BRIEF -> Please reproduce exactly the line that carries "Screen dimensions: 416x373" and all remaining lines through the last line of the data, and write nothing else.

MATERIAL SHOWN ->

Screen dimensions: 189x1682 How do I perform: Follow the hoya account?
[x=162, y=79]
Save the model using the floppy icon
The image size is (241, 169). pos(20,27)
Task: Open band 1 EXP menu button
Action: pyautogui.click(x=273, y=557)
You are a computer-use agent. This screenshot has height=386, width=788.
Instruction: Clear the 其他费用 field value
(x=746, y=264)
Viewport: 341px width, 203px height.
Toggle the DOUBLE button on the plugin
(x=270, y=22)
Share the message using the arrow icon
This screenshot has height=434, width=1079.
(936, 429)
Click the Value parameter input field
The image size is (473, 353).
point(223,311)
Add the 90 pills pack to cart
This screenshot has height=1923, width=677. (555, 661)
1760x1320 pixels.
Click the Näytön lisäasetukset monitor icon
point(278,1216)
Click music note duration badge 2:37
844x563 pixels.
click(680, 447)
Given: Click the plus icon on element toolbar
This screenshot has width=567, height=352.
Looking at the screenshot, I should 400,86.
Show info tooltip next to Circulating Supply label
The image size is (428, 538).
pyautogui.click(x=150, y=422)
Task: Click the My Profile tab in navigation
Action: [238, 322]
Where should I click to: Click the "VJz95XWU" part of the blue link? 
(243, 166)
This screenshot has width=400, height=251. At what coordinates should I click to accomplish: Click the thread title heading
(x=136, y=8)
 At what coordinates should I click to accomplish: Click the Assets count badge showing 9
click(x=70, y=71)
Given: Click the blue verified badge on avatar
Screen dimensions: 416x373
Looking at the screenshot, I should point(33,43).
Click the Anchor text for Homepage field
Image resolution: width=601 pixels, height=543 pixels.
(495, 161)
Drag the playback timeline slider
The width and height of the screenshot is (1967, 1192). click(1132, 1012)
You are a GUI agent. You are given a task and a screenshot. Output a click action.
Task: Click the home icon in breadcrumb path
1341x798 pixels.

SOLUTION TO THIS TASK ->
Screen dimensions: 416x373
Looking at the screenshot, I should point(33,43).
Click the Anchor text for Homepage field
Image resolution: width=601 pixels, height=543 pixels.
(495, 161)
Drag the playback timeline slider
The width and height of the screenshot is (1967, 1192). click(1132, 1012)
You are a GUI agent. You are given a task and a screenshot. Output a click action.
Task: Click the home icon in breadcrumb path
1341x798 pixels.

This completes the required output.